AOL Announces New Steps to Make Commercial E-Mail Safe for AOL Members
Monday, 30 January 2006
In a bid to protect its members from e-mail fraud and phishing, and to offer consistency to commercial e-mail senders, AOL today will begin implementing Goodmail's cryptographic CertifiedEmail program and phasing out its IP-based Enhanced Whitelist, according to ClickZ News.
As part of its e-mail security practices, AOL blocks the display of images and hyperlinks on most high-volume messages, except if senders are on the AOL Enhanced whitelist and maintain very low complaint rates. Beginning today, AOL will also allow senders who have undergone accreditation through Goodmail to display images and hyperlinks by default.
Goodmail charges accredited companies a fraction of a cent per message sent.
In addition, ClickZ reported that AOL will add a "trust symbol" to messages sent by Goodmail's CertifiedEmail senders. It will appear in the inbox and the message window, so members will understand that a sender's identity and reputation have been verified.
America Online's Postmaster Charles Stiles issued the following statement today:
AOL has demonstrated consistent leadership in providing the easiest and safest user experience for its Members. In 2006, AOL will make important changes in its email operations and policies to further protect against email practices that can put AOL Members at risk.
In light of the continued growth of phishing attacks, instances of image-based viruses and other forms of email-based fraudulent behavior, AOL will adopt new measures to assure that commercial messages received by our Members are authentic and safe to open.
AOL has led the industry in identifying message functionality (e.g. JavaScript) that can be used to put recipients at risk, and that functionality has been disabled to protect AOL members. AOL has also found that even relatively basic HTML functionality like images and links can be abused for fraudulent purposes.
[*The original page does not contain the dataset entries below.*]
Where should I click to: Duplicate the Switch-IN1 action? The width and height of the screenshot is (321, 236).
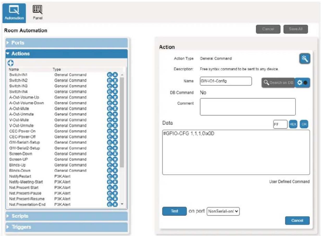(110, 75)
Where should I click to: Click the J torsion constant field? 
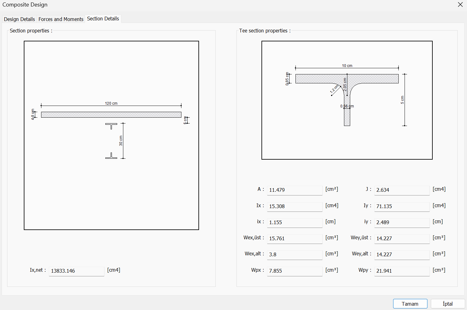click(402, 190)
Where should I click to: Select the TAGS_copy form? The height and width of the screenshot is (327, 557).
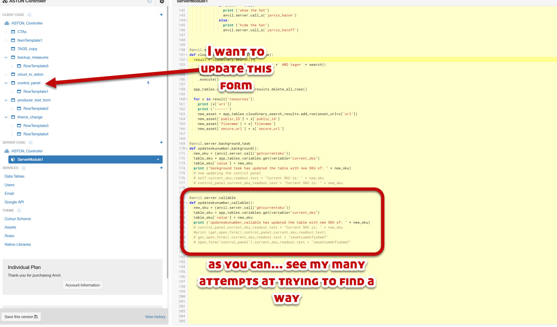pyautogui.click(x=27, y=49)
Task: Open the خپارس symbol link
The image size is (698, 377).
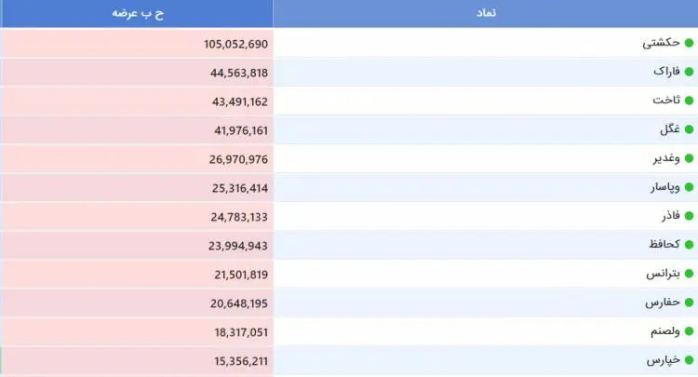Action: (663, 361)
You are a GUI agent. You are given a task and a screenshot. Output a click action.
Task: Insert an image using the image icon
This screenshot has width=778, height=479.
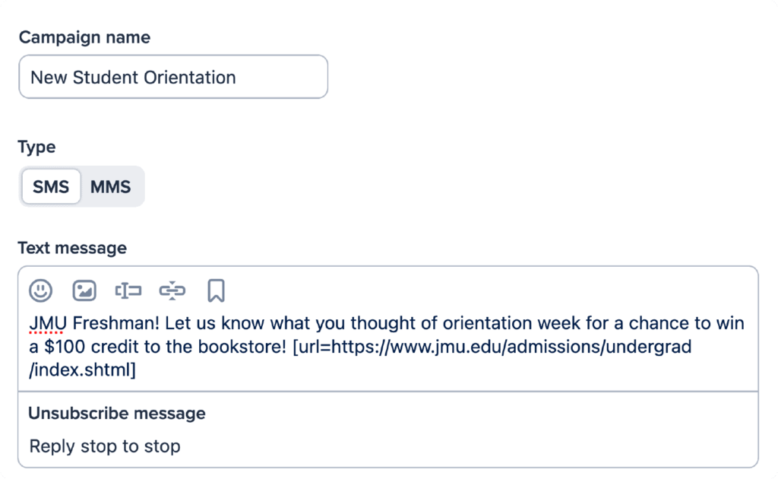tap(84, 290)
As a result, AOL blocks the use of images on most high-volume messages - though certain volume senders who are on the AOL Enhanced Whitelist and who maintain very low complaint rates are currently allowed to use images in their messages.
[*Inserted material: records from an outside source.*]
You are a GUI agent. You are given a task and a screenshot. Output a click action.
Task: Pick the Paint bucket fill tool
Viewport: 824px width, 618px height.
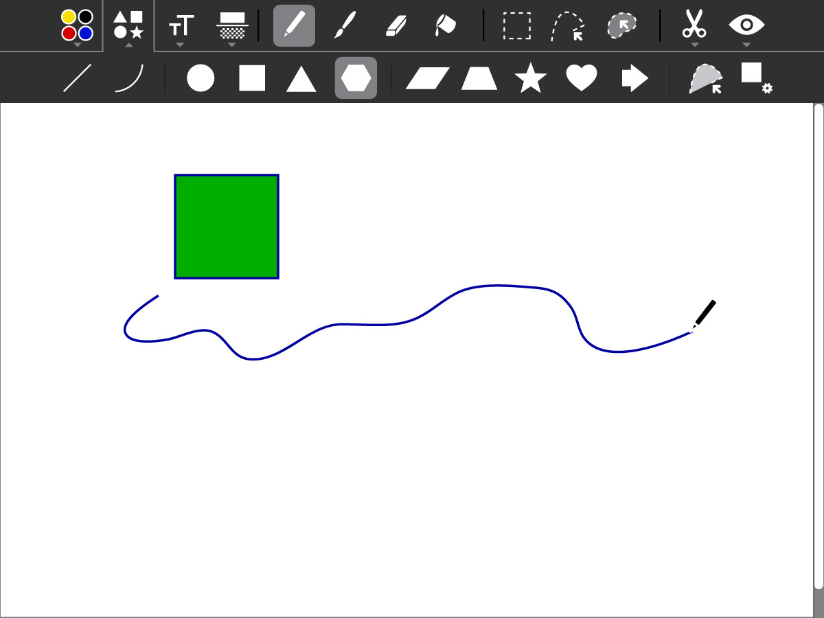[x=446, y=26]
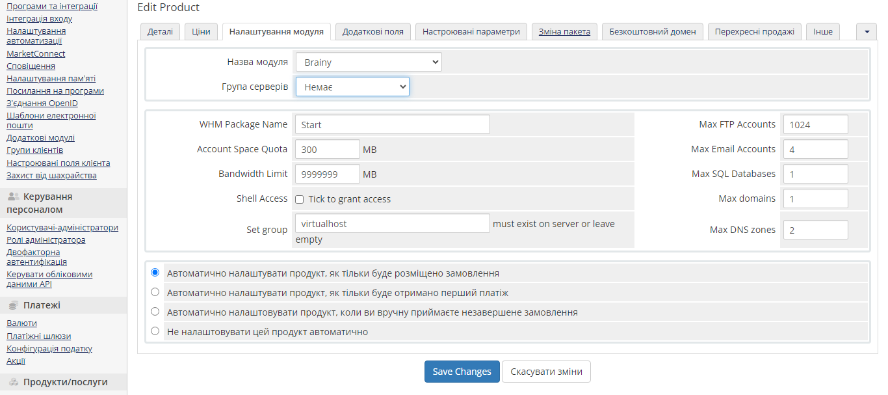
Task: Focus the Max Email Accounts input
Action: [x=815, y=149]
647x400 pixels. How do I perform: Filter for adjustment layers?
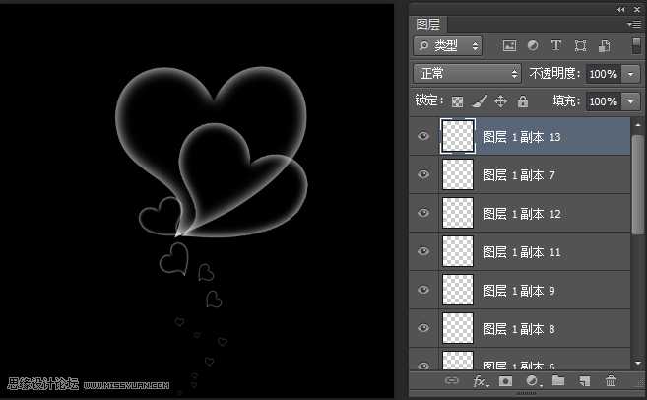(x=533, y=45)
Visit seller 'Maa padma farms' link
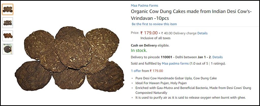Image resolution: width=260 pixels, height=106 pixels. 175,64
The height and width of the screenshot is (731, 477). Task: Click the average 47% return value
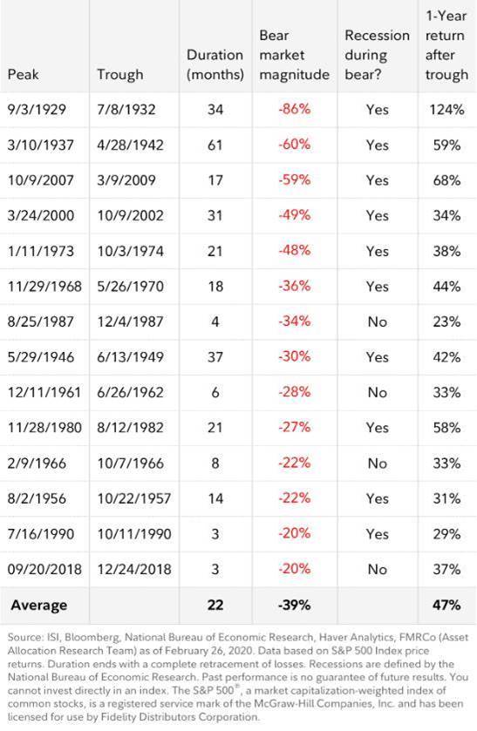coord(446,606)
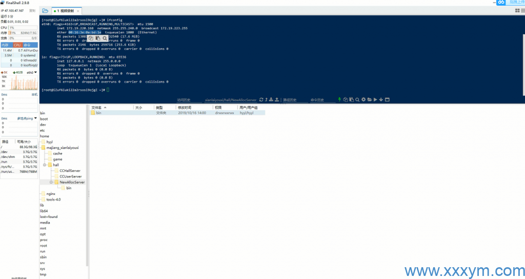The height and width of the screenshot is (279, 525).
Task: Select the CPU tab in the process panel
Action: (x=17, y=45)
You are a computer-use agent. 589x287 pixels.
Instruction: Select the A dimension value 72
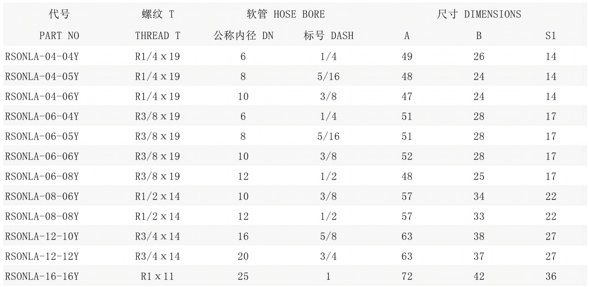tap(407, 277)
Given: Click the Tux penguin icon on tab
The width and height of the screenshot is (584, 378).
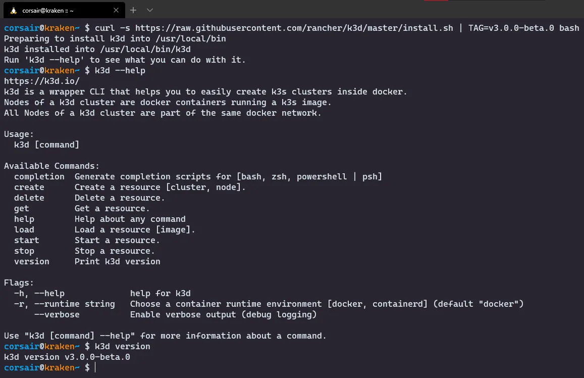Looking at the screenshot, I should click(13, 10).
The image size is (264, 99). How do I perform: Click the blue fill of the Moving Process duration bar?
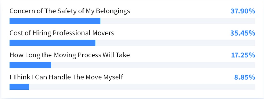click(30, 65)
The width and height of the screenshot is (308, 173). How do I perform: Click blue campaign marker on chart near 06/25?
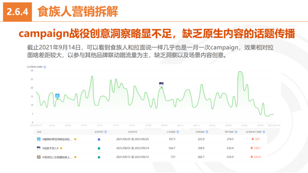[57, 96]
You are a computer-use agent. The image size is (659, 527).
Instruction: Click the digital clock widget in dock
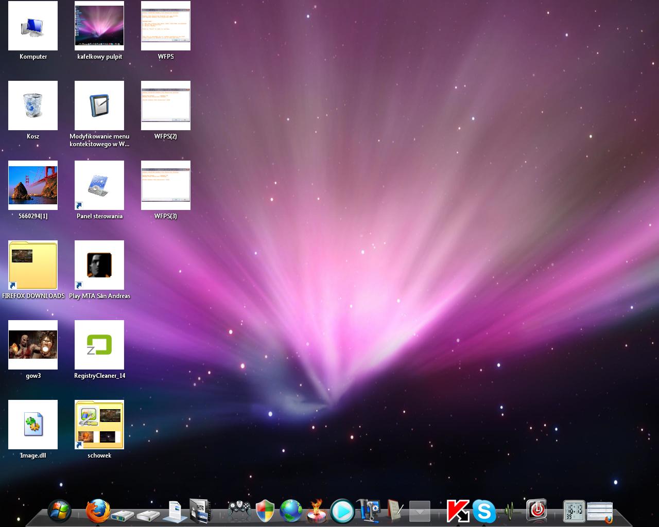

AOL has now determined that with the increasing growth and sophistication of fraudulent email behavior it must take additional steps to assure the highest degree of Member protection.
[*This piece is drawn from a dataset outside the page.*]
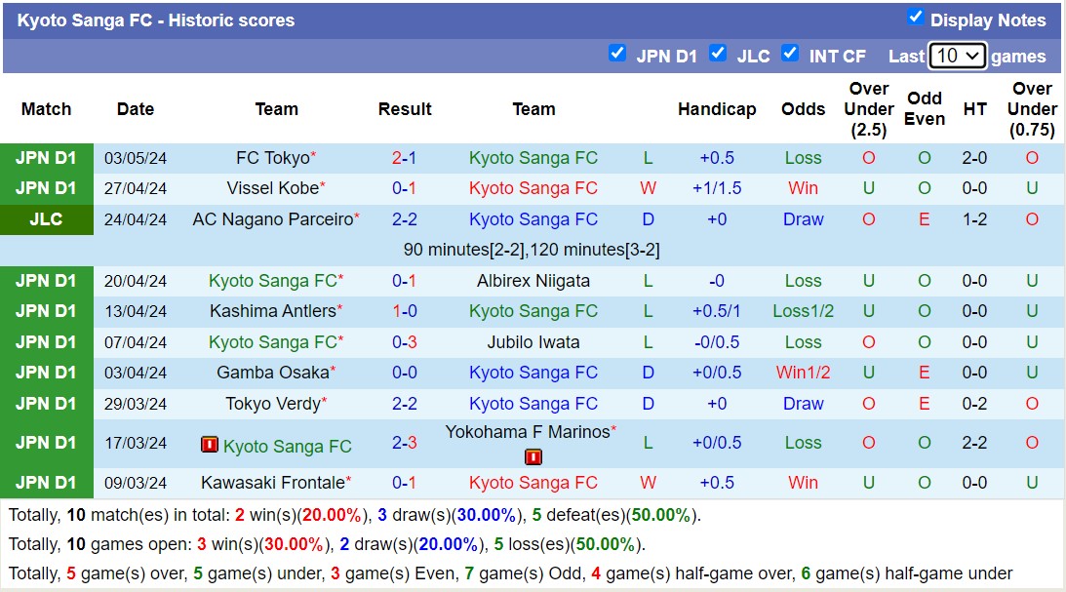Click red card icon beside Kyoto Sanga FC
Image resolution: width=1066 pixels, height=592 pixels.
click(x=209, y=444)
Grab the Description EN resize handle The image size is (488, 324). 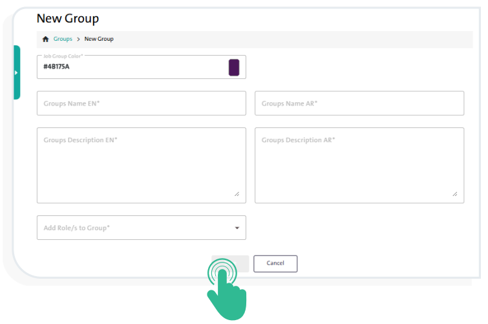pos(237,194)
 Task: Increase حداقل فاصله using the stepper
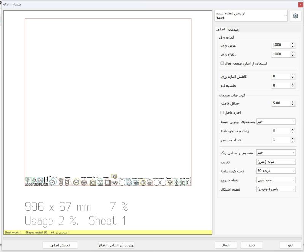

Implementation of the CertifiedEmail Service and Phase Out of the Enhanced Whitelist
AOL announced a partnership with Goodmail Systems in October 2005 to provide a CertifiedEmail premium delivery service - a new class of email that will help shield AOL Members from fraud and phishing and allow Members to be comfortable that CertifiedEmail messages are from highly-qualified senders and are authentic and safe to open.
AOL believes that the CertifiedEmail service provides a higher level of message safety for its Members than any other available practice of volume message processing. To guide AOL Members, the CertifiedEmail trust symbol will be prominently displayed in the inbox next to CertifiedEmail messages and also in the message window that frames CertifiedEmail messages - areas that cannot be spoofed because they are controlled by the AOL Email client.
With the introduction of the CertifiedEmail service, AOL will phase out the Enhanced Whitelist program. This transition will be implemented according to the following schedule:
· On April 3, 2006, AOL will change the qualification criteria for the Enhanced Whitelist by lowering the complaint threshold to an extent that will significantly reduce the number of IP addresses included in the program.
· On June 30, 2006, AOL will terminate Enhanced Whitelist privileges. This change will disable links and images by default from all non-certified bulk email viewed from AOL 9.0, AOL webmail and all subsequent client releases. As always, links and images can be enabled by the end user on a message-by-message basis.
Senders who are on the AOL Enhanced Whitelist will be eligible to apply for the CertifiedEmail service and AOL encourages senders to do so. The ability of Goodmail's CertifiedEmail service to hold senders accountable for their sending practices will allow AOL to provide qualified senders with privileges and benefits well beyond those offered by the Enhanced Whitelist program. The CertifiedEmail service will include:
· Delivery. CertifiedEmail messages will bypass AOL volume and content filters to ensure the message ends up in the inbox. CertifiedEmail messages will not be blocked or delivered to the spam folder.
· Message Presentation. AOL will allow CertifiedEmail messages to display fully functional images and links by default.
· CertifiedEmail Designation. AOL will prominently display the CertifiedEmail trust icon in the inbox list view and in the non-spoofable area of the message window to indicate to the AOL member that the message is from a CertifiedEmail accredited sender.
· Reports. Senders will gain access to accurate message-level data confirming inbox delivery or detailing error reporting in the event of non-delivery.
The rigorous sender accountability enabled by the CertifiedEmail service is not feasible with the AOL Enhanced Whitelist program. With the CertifiedEmail service, AOL members can open their emails with increased confidence that they won't be subjected to fraudulent content or behavior.